A background RunWorker drains the durable run queue with bounded concurrency and lease-based crash recovery: enqueueing 1,000 runs creates 1,000 durable rows but never 1,000 in-flight tasks, and a run abandoned by a recycled pod is re-queued and resumes from its last checkpoint on another replica. Durable schedules (/crons) and per-run completion webhooks let callers trigger and be notified without holding a connection open.

Observability

Install the OTel extra and configure an exporter; YAAB emits spans following the OpenTelemetry GenAI semantic conventions (gen_ai.*) for every model call, plus token/cost attributes.

pip install 'yaab-sdk[otel]'

Control tracing at runtime — disable it entirely, or scrub PII from span attributes before they're recorded:

from yaab.observability import set_tracing_enabled, set_trace_redactor

set_tracing_enabled(False)                 # global off switch (or YAAB_DISABLE_TRACING=1)

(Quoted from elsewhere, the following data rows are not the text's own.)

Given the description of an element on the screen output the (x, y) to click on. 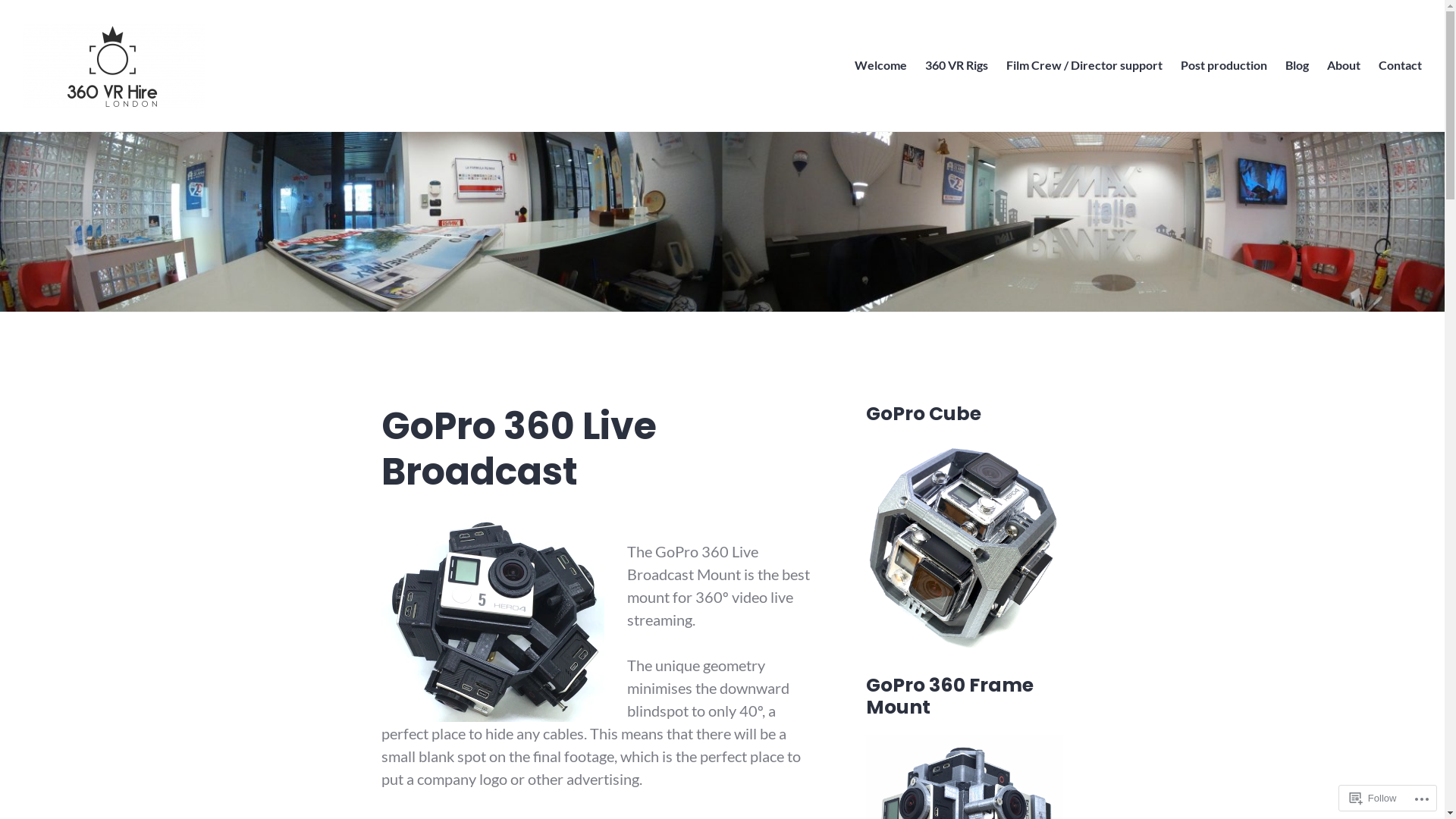
Follow Element type: text (1372, 797)
Blog Element type: text (1296, 65)
About Element type: text (1343, 65)
Film Crew / Director support Element type: text (1084, 65)
360 VR Rigs Element type: text (956, 65)
360 VR Hire London Element type: text (115, 129)
Post production Element type: text (1223, 65)
Contact Element type: text (1399, 65)
Welcome Element type: text (880, 65)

def scrub(key, value):                     # redact sensitive attributes
    return "[REDACTED]" if key.endswith("prompt") else value
set_trace_redactor(scrub)

Governance in production

Run with GovernanceMode.ENFORCING so unregistered/unapproved agents are refused and guardrail blocks stop the run. Generate evidence on demand:

yaab compliance report eu_ai_act --db registry.db